Dear Fiona Legg and Yukiko Fukasaku,
the Alfred Wegener Institute for Polar and Marine Research, Germany received the draft OECD Recommendation for data access and would like to comment on it. AWI is operating a World Data Center, representing a part of the scientific community handling geo-spatial data.
A 50-year-transition from printed data to electronic holdings and the related technology has now reached a status, that nearly any amount of data can be archived in direct access through the Internet and thus the OECD Recommendation appears at the right time. The answer to the first question about the usefulness of the recommendation is clearly ‚yes‘. It is not just useful - there is now an urgent need for such a recommendation.
Answering the question which points are not clear, I would like to focus on the introduction. Quotation: ‚...growing quantities of data are collected...‘ gives the impression, that the data are ‚there‘. In fact data are mostly not archived, described and provided in a sustainable way.
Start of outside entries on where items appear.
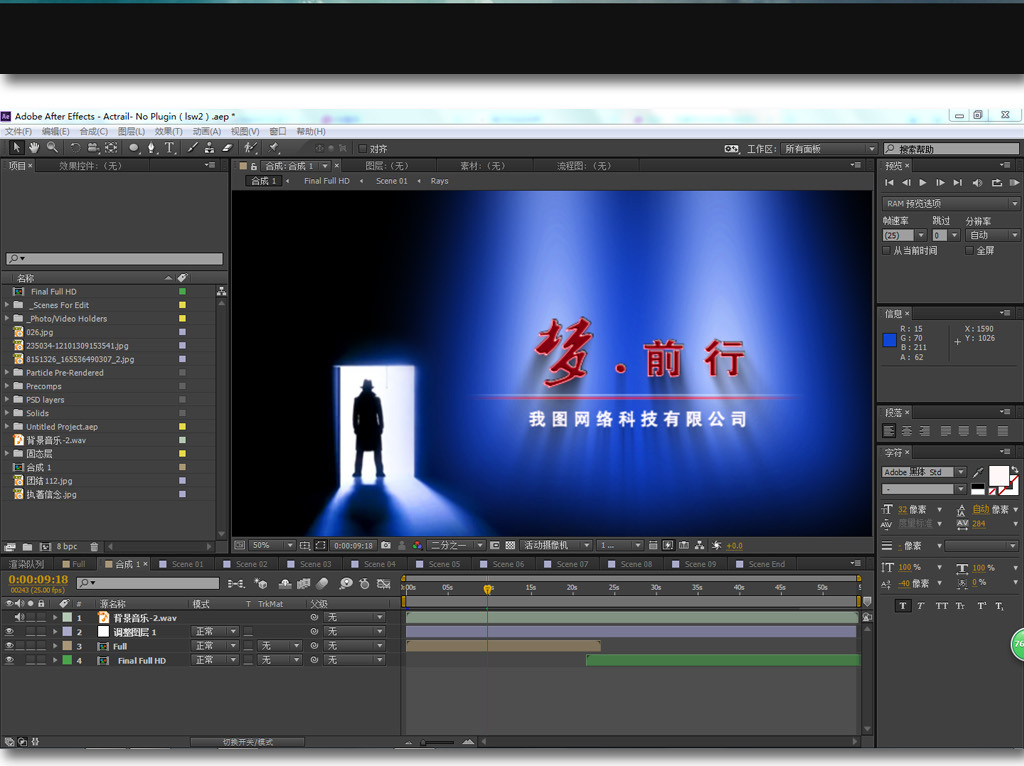This screenshot has width=1024, height=766.
Task: Click the white fill color swatch
Action: click(998, 475)
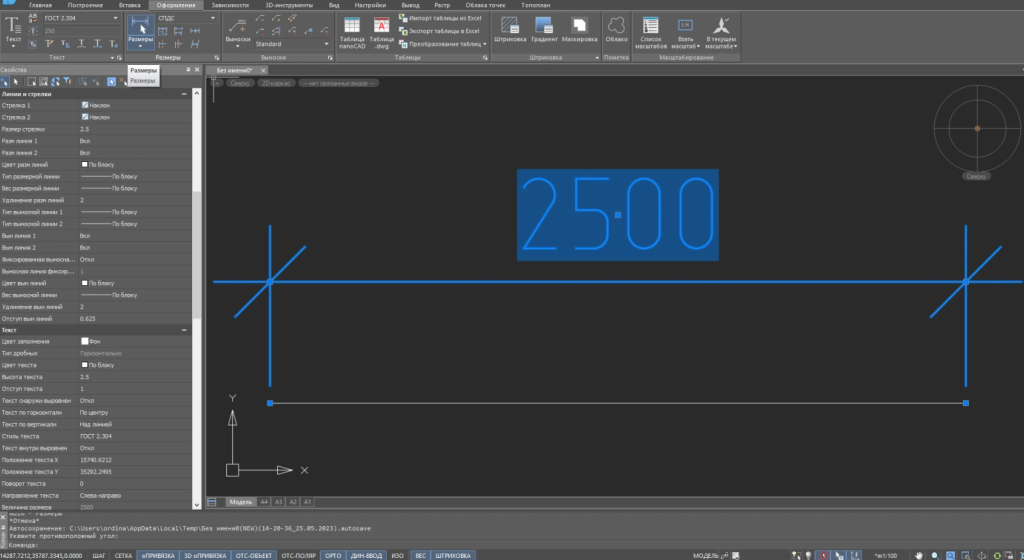The width and height of the screenshot is (1024, 560).
Task: Switch to the Вставка ribbon tab
Action: tap(130, 5)
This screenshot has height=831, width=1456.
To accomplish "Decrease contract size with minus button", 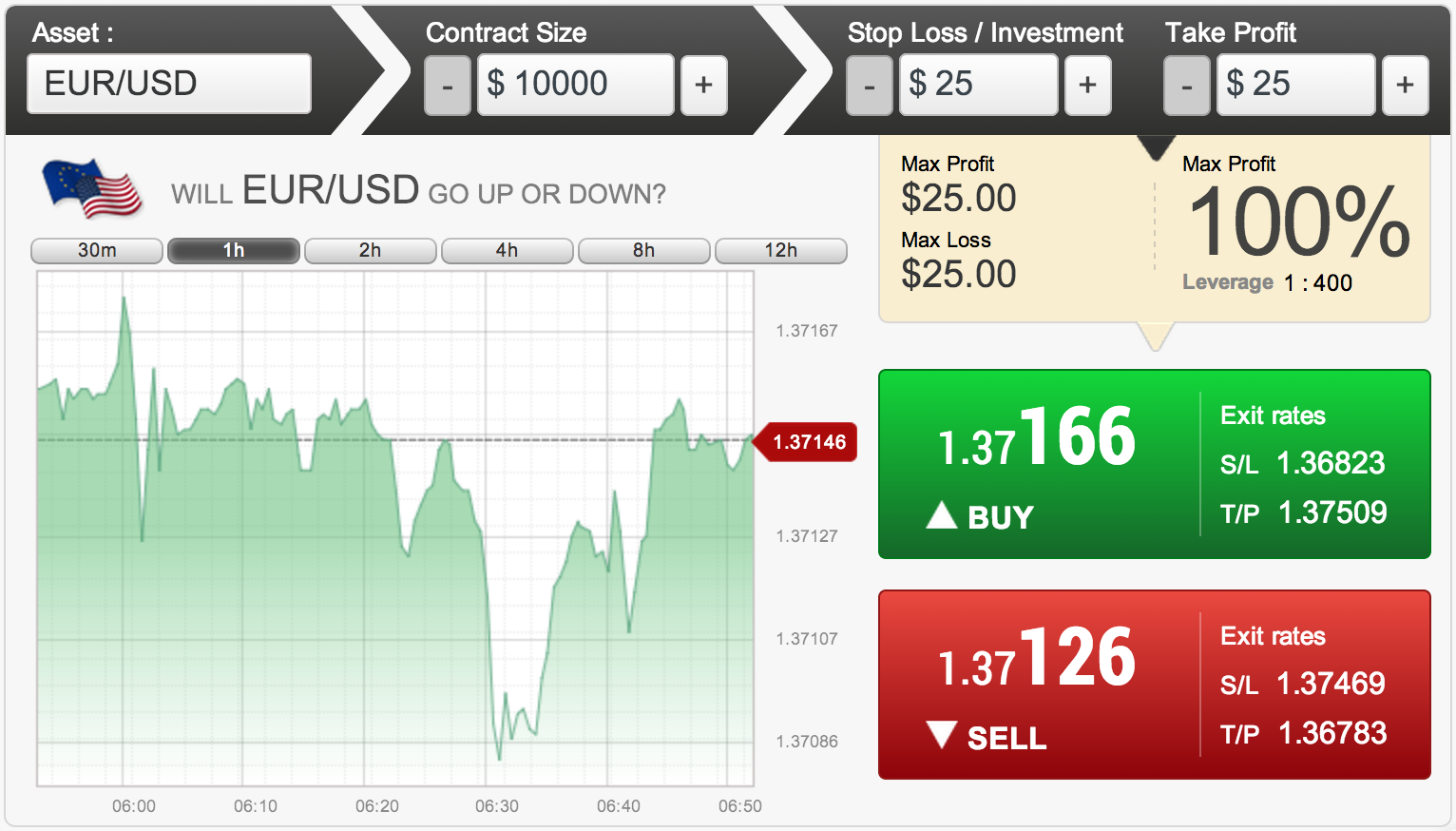I will click(x=447, y=85).
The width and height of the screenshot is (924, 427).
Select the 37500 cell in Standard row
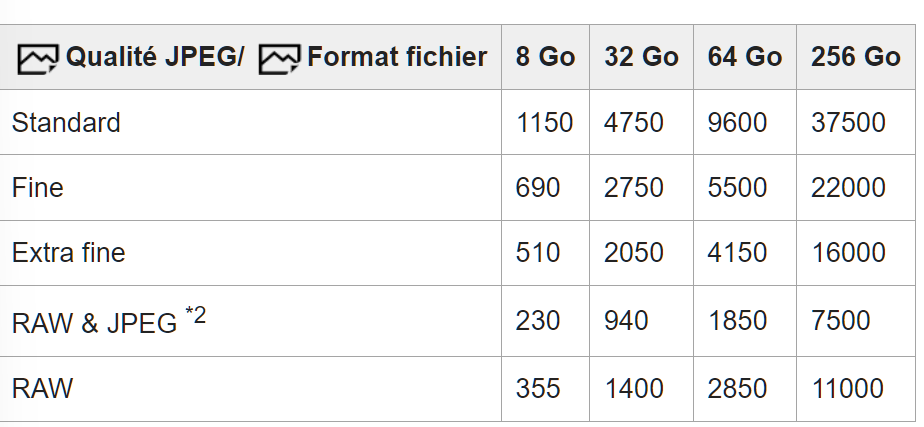[848, 123]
We have detailed insights into the world of geo-spatial data only, but due to the fact, that the problem seems to be a principle one, it might be similar with the other major research fields: at this time, we are loosing daily a significant part of our scientific cultural heritage, especially concerning data from public funding. Depending on the scientific field, up to 90 percent of the data get lost because it is not archived in a sustainable way in established systems or centers. The introduction should point out this major problem very clearly.
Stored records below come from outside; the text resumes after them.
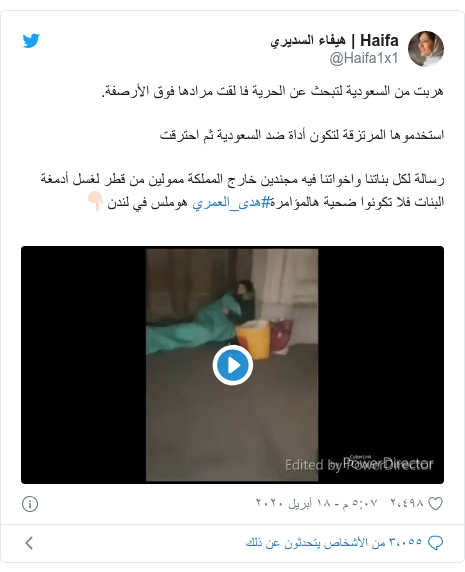Screen dimensions: 465x572
Task: Expand conversation with the left chevron arrow
Action: pos(30,543)
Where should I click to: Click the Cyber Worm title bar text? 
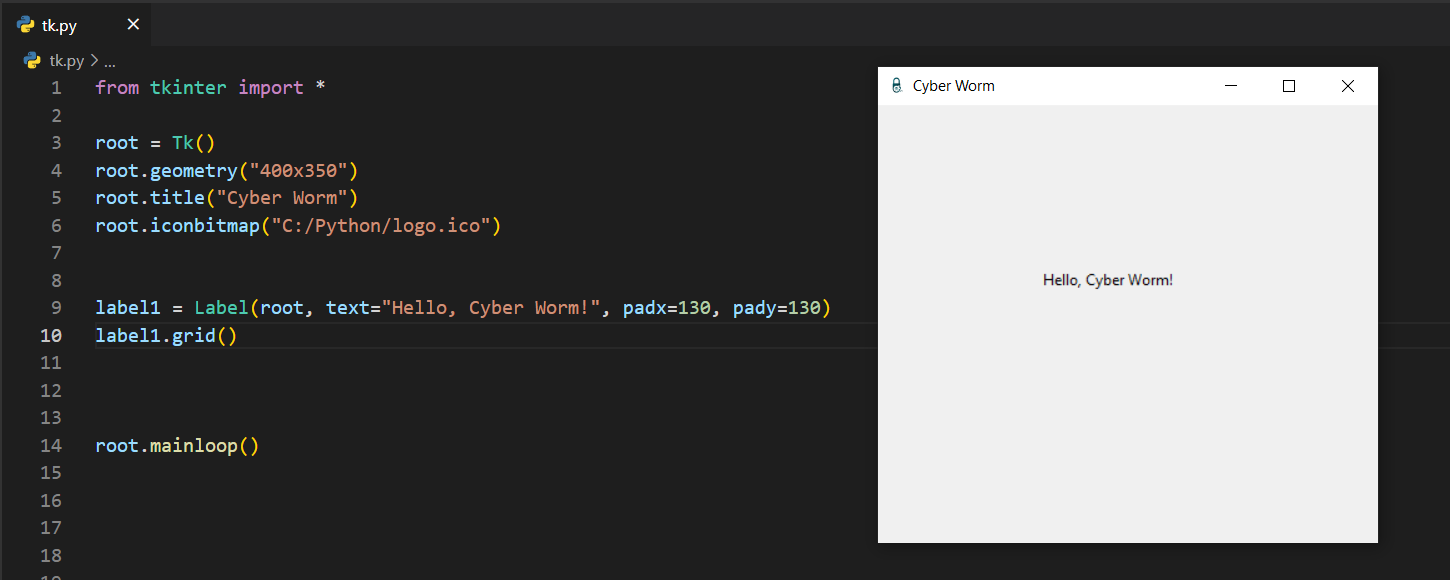(x=953, y=86)
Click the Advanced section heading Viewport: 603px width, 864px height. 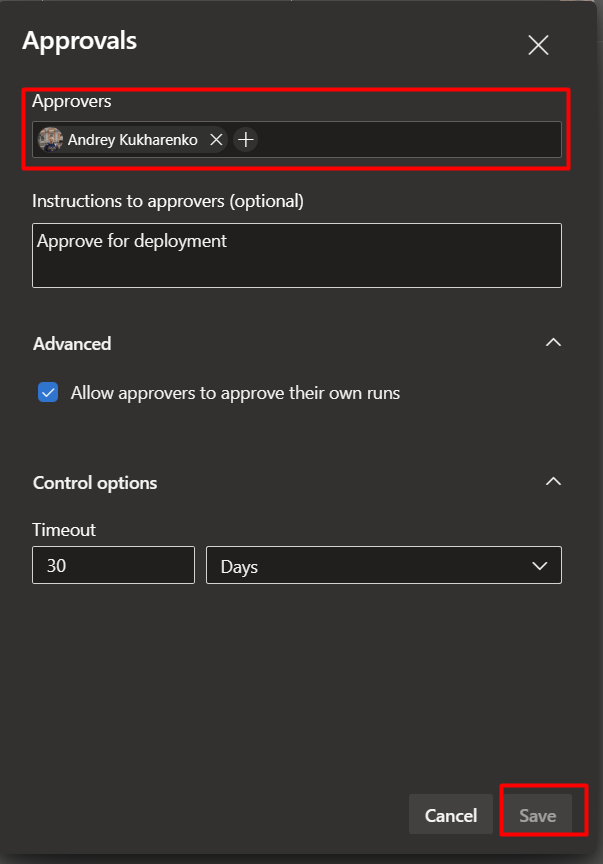pyautogui.click(x=72, y=344)
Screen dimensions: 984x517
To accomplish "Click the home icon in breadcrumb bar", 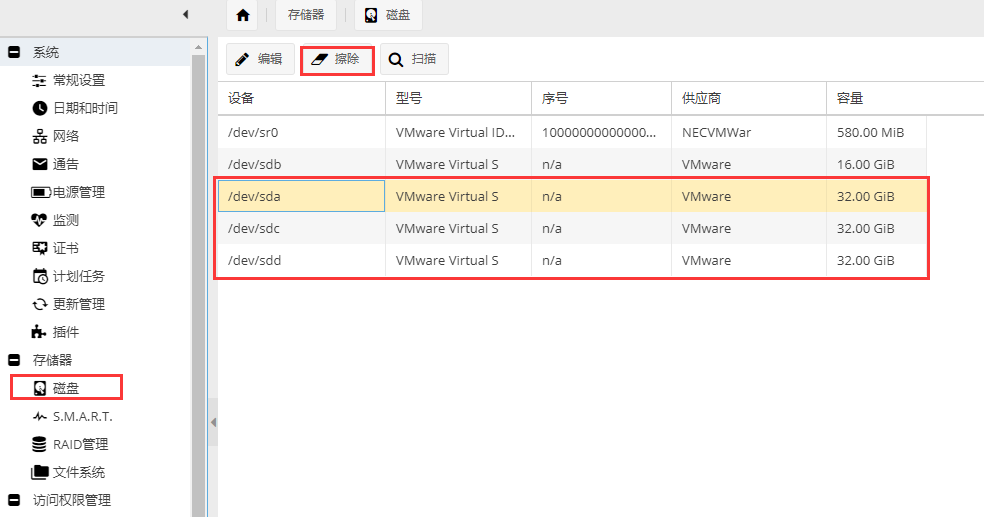I will click(242, 15).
There is also a suggestion to add an other point to the ‚opportunities and benefits‘: - added scientific value through standardized integration
To avoid any further discussions about how to ‚acknowledge‘ a data provider, the citation in its well defined and established bibliographic sense should be recommended also for data. As part of the citation, data providers should also make use of a persistent identification for a long-term reliable access (as already established for 20 Million publications).
Further on it should be recommended to distribute the information about data holdings (metadata) as far as possible to search engines, portals and library catalogs. (The technology and standards are there). The recommendation 'not data without metadata' should include also 'no metadata without data'. (There are a lot of metadata systems on the Internet, not pointing to the real data and thus are useless.)
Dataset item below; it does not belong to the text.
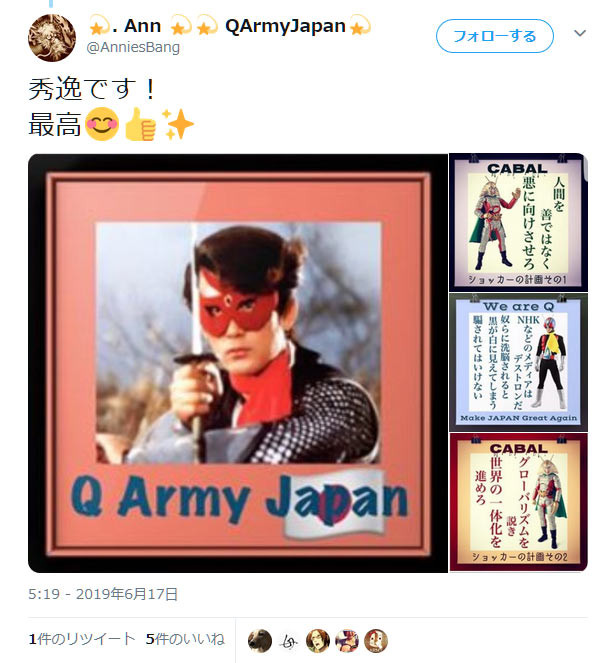
Task: View the 5件のいいね likes list
Action: point(185,639)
It is also our impression, that the OECD Recommendations should be more ‚condensed‘.
If dealing with data from 'public funding' all members of the science process are responsible. The recommendations should make clear, that in particular those giving the public money, i.e. the funding organizations, need to 'convince' their 'customers' to include a well established data policy, defining the data flow, final library and ressources, necessary to do a proper data archiving. This in most of the OECD member countries is still absent.
I understand, that recommendations from the OECD must be very general. But from our experience and view on data, some very specific recommendations have already been discussed in the scientific community and should now be implemented stepwise. We add those points for you as background information. Perhaps you find a way to add parts of it ‚in between the lines‘.
- Give credit to the data provider by establishing the data citation and the data publication similar to the one used in the conventional publication process.
- Establish a peer-review for data publications to increase acceptance and trust in its content also adding an impact factor for the data provider.
- Transfer the status of data centers to a status similiar to the one of libraries by assuring a well defined policy in organization, duties and responsibilities and a commitment on long-term access.
- Establish Open Access for data (similar to publications) as integral and mandatory part of any research project.
With best regards hg